▸ Source passage:
Great questions. Here’s the breakdown:

1. Docker images

There are two categories of images to consider:

  • Camunda component images (Zeebe, Connectors, Identity, etc.): These are pulled from Docker Hub (camunda/*). No special enterprise registry is needed for these.
  • Infrastructure images (Elasticsearch, PostgreSQL, Keycloak — deployed via Bitnami subcharts): By default, the Helm chart uses open-source Bitnami images, which are fine for development and testing. For production, as an Enterprise customer you have access to Bitnami Premium images via registry.camunda.cloud, which receive timely security patches.

2. Enterprise values file

Yes, Camunda provides a values-enterprise.yaml that configures the chart to use the Bitnami Premium images. To use it:

First, create a registry secret with your Enterprise credentials:

kubectl create secret docker-registry registry-camunda-cloud \
  --docker-server=registry.camunda.cloud \
  --docker-username=<your-username> \
  --docker-password=<your-password> \
  --docker-email=unused@example.com

Then include the enterprise values file during installation:

helm install camunda camunda/camunda-platform --version $HELM_CHART_VERSION \
  --values https://raw.githubusercontent.com/camunda/camunda-platform-helm/main/charts/camunda-platform-8.8/values-enterprise.yaml

Full details here: Install Bitnami enterprise images

3. AWS deployment

Since you’re deploying on AWS, I recommend following the reference architecture guide for EKS:
Install Camunda 8 on an EKS cluster

Important note for production: Starting with Camunda 8.8, Bitnami subcharts (Elasticsearch, PostgreSQL, Keycloak) are primarily intended for development and testing. For production, Camunda recommends using managed services (e.g., Amazon OpenSearch, Amazon RDS for PostgreSQL) or operator-based deployments. The EKS guide above covers this approach.

▸ Material provided:
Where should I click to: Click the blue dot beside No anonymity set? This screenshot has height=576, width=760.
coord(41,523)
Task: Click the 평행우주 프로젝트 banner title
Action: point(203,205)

▸ Prompt A: In the Camunda deployment text, through which registry can Enterprise customers get Bitnami Premium images?
▸ Prompt B: From the Camunda deployment text, copy the part that starts at the words "helm install camunda" and ends at "covers this approach.".
Rely only on the text about deploying Camunda.

▸ Right answer A: registry.camunda.cloud

▸ Right answer B:
helm install camunda camunda/camunda-platform --version $HELM_CHART_VERSION \
  --values https://raw.githubusercontent.com/camunda/camunda-platform-helm/main/charts/camunda-platform-8.8/values-enterprise.yaml

Full details here: Install Bitnami enterprise images

3. AWS deployment

Since you’re deploying on AWS, I recommend following the reference architecture guide for EKS:
Install Camunda 8 on an EKS cluster

Important note for production: Starting with Camunda 8.8, Bitnami subcharts (Elasticsearch, PostgreSQL, Keycloak) are primarily intended for development and testing. For production, Camunda recommends using managed services (e.g., Amazon OpenSearch, Amazon RDS for PostgreSQL) or operator-based deployments. The EKS guide above covers this approach.